The distance formula for polar coordinates is

d=sqrt(r_1^2+r_2^2-2r_1r_2Cos(theta_1-theta_2)
Where $d$ is the distance between the two points, ${r}_{1}$, and ${\theta}_{1}$ are the polar coordinates of one point and ${r}_{2}$ and ${\theta}_{2}$ are the polar coordinates of another point.
Let $\left({r}_{1} , {\theta}_{1}\right)$ represent $\left(2 , \frac{7 \pi}{6}\right)$ and $\left({r}_{2} , {\theta}_{2}\right)$ represent $\left(3 , - \frac{\pi}{8}\right)$.

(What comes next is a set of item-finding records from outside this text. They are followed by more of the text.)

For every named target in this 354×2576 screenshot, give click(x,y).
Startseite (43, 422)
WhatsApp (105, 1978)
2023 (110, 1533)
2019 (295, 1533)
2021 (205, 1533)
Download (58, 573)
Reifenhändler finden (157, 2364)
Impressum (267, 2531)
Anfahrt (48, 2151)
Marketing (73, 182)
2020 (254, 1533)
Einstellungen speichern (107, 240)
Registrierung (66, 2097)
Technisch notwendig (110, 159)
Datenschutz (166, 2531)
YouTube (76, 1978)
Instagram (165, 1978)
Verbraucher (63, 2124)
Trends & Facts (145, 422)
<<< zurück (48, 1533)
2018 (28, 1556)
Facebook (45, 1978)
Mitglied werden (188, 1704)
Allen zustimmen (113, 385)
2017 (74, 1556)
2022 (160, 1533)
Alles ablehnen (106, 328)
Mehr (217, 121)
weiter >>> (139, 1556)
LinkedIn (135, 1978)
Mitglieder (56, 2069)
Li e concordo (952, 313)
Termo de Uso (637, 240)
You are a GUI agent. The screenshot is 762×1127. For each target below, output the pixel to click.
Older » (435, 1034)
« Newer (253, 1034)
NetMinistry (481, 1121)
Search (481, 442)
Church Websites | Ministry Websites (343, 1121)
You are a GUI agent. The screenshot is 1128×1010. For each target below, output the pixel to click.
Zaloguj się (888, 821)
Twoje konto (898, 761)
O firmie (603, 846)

implies d=sqrt(2^2+3^2-2*2*3Cos((7pi)/6-(-pi/8))
implies d=sqrt(4+9-12Cos((7pi)/6+pi/8)
$\implies d = \sqrt{13 - 12 \cos \left(\frac{28 \pi + 3 \pi}{24}\right)} = \sqrt{13 - 12 \cos \left(\frac{31 \pi}{24}\right)} = \sqrt{13 - 12 \cos \left(4.0558\right)} = \sqrt{13 - 12 \cdot 0.9975} = \sqrt{13 - 12 \cdot 0.9975} = \sqrt{13 - 11.97} = \sqrt{1.03} = 1.0149$ units
$\implies d = 1.0149$ units (approx)
Hence the distance between the given points is $1.0149$.